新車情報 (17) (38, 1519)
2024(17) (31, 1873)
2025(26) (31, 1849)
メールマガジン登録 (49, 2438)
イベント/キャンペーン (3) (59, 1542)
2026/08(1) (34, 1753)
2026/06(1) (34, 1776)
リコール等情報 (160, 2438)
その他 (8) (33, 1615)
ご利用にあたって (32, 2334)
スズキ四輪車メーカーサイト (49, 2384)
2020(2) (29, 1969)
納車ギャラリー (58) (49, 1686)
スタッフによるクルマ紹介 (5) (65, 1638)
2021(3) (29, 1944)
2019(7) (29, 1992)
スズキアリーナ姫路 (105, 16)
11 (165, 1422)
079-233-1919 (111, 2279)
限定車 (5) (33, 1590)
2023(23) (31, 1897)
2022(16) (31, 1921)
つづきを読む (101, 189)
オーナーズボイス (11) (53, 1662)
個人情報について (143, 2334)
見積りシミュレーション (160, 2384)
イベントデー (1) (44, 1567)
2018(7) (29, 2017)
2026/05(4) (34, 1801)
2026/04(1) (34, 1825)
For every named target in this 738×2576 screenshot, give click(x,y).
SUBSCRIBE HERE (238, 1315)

_ _ _ _

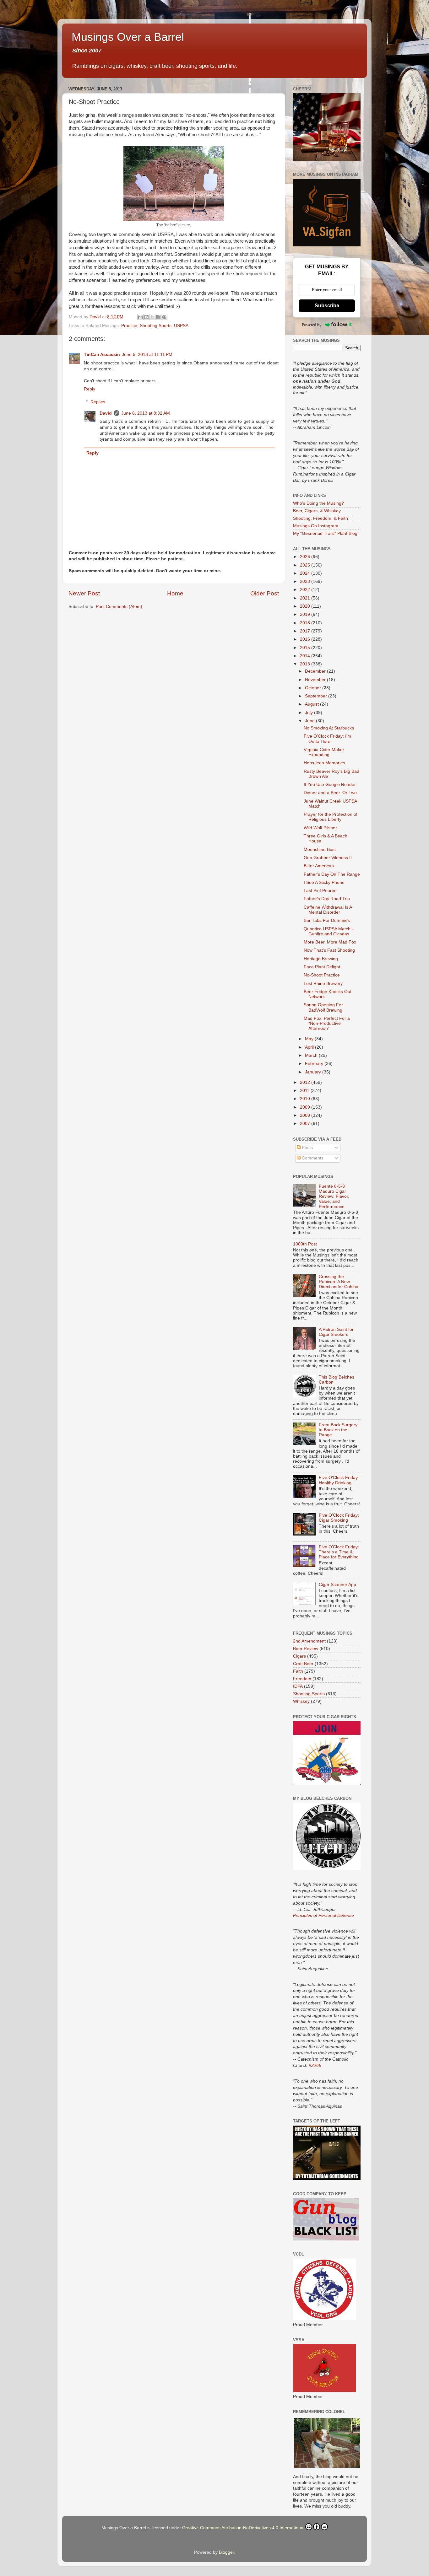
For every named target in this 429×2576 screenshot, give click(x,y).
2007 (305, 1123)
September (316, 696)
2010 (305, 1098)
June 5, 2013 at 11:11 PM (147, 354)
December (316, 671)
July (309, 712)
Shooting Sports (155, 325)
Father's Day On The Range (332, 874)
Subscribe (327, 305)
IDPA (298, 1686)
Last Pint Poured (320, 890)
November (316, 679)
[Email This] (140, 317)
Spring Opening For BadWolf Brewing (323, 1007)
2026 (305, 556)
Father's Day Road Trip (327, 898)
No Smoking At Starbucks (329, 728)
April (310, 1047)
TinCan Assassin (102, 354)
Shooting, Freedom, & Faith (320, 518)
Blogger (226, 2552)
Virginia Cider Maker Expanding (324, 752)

_ _ _ _

_What needs to be done_
Each line of the material that has "named" in it should be counted; reply with that number alone.

_Result below_
2